As any good carpenter knows, it’s often easier to get what you want if you build it yourself. An international team using resources at the Center for Functional Nanomaterials took that idea to heart. They wanted to tailor extremely small wires that carry light and electrons. They devised an approach that lets them tailor the wires through exquisite control over the structures at the nanoscale. New structures could open up a potential path to a wide range of smaller, lighter, or more efficient devices.
This development could lead to highly tailored nanowires for new classes of high-performance, energy-efficient computing, communications, and environmental and medical sensing systems. The resulting devices could lead to smaller electronics as well as improving solar panels, photodetectors, and semiconductor lasers.
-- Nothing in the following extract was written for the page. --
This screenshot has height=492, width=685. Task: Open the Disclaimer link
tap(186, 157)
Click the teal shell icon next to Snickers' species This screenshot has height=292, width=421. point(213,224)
Semiconducting nanowires have a wide range of existing and potential applications in optoelectronic materials, from single-electron transistors and tunnel diodes, to light-emitting semiconducting nanowires to energy-harvesting devices. An international collaboration led by the University of Cambridge and IBM has demonstrated a new method to create novel nanowires that contain nanocrystals embedded within them. They accomplished this by modifying the classic “vapor-liquid-solid” crystal growth method, wherein a liquid-phase catalyst decomposes an incoming gas-phase source and mediates the deposition of the solid, growing nanowire. In this work, a bimetallic catalyst is used. The team showed that by appropriate thermal treatment, it is possible to crystallize a solid silicide structure within the liquid catalyst, and then attach the nanowire to the solid silicon in a controlled epitaxial fashion. The Center for Functional Nanomaterials’ Electron Microscopy Facility was employed to image the nanomaterials by high spatial-resolution, aberration-corrected transmission electron microscopy. As well, scientists used a first-of-its-kind direct electron detector to obtain high temporal-resolution images of the fabrication process. Incorporating these instruments with the expertise and insight of the scientific team led to fantastic, nanoscale control over these structures and presents notable potential for a broad range of potential devices, like photodetectors and single electron transistors.